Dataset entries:
[Start of Attachment]
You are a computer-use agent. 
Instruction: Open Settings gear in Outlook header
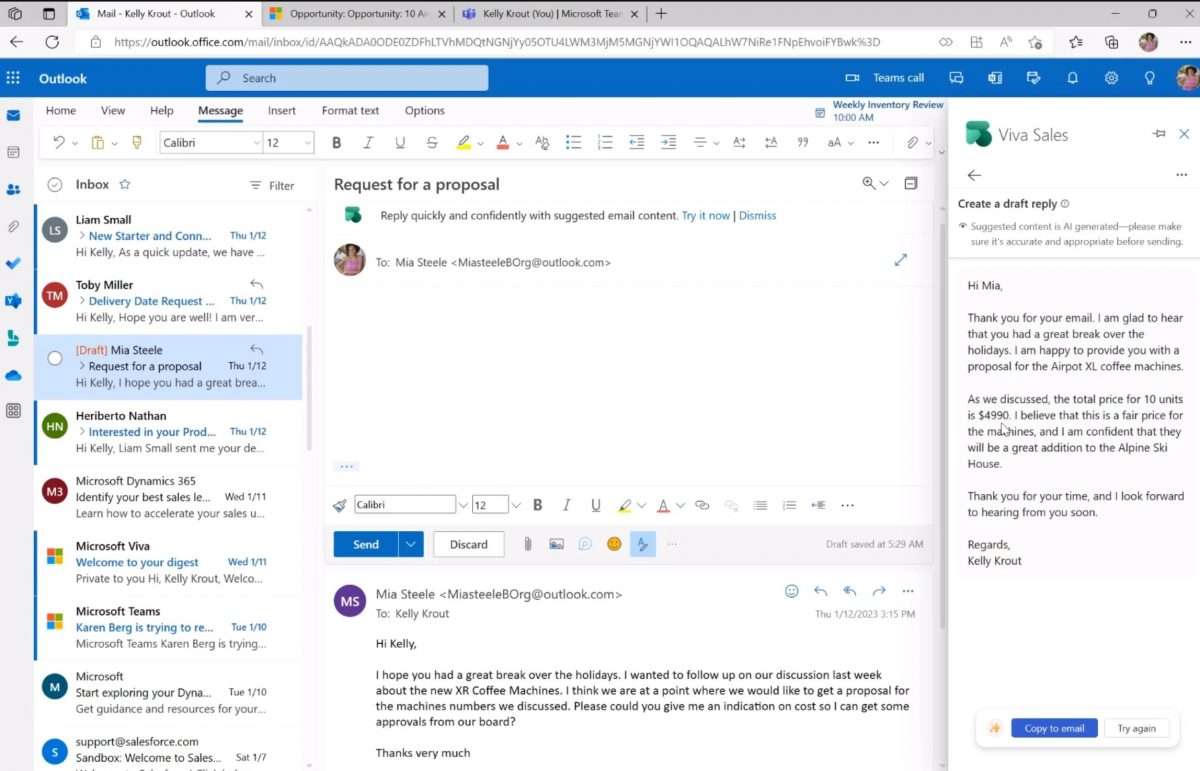click(x=1111, y=78)
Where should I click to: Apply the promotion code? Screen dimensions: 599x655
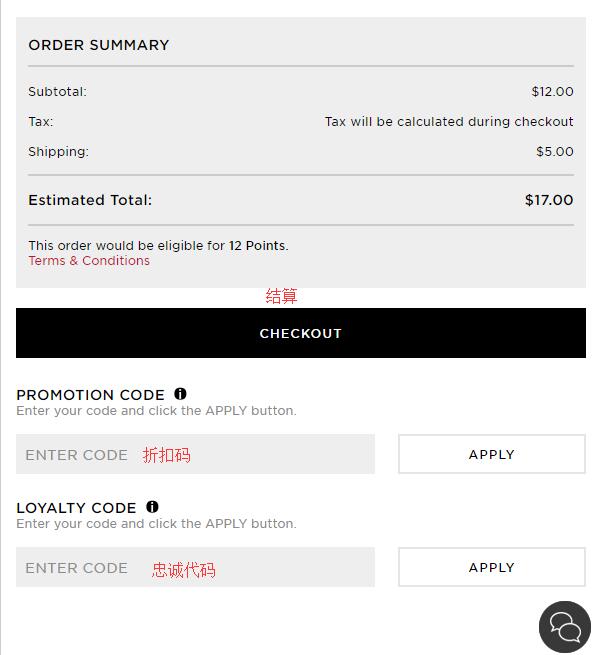point(492,454)
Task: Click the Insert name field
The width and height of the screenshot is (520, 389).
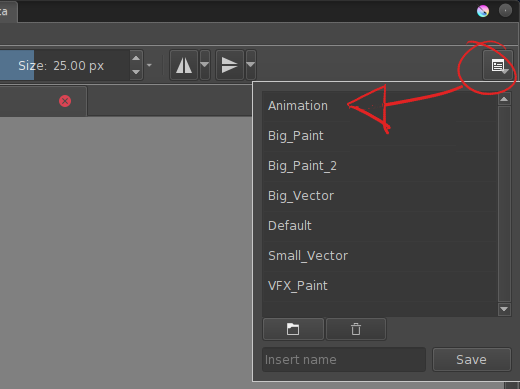Action: coord(344,360)
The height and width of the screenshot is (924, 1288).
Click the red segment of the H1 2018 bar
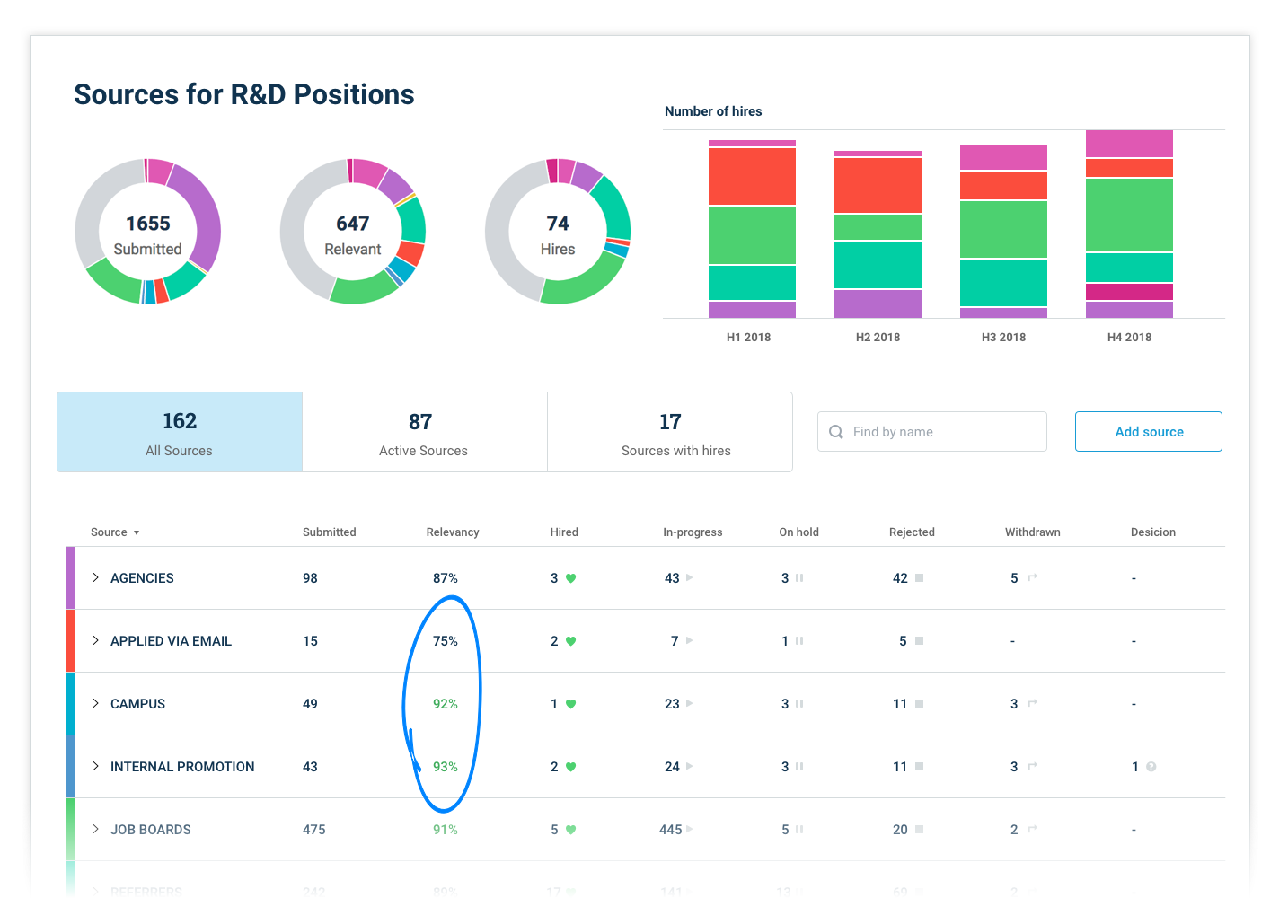pyautogui.click(x=752, y=176)
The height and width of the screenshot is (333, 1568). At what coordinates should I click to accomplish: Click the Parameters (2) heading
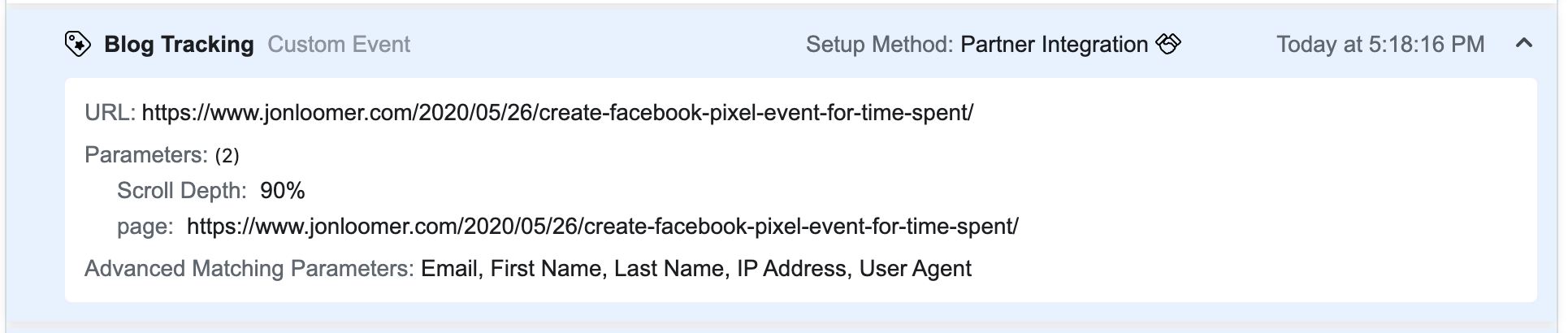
[End of Attachment]
Directions - Set down word for word the lines from the first entry through the line with "Task: Click the Insert name field", both included, omitting pictures.

Reply to the task -
You are a computer-use agent. 
Instruction: Open Settings gear in Outlook header
click(x=1111, y=78)
Where should I click to: Apply the promotion code? Screen dimensions: 599x655
point(492,454)
Task: Click the Insert name field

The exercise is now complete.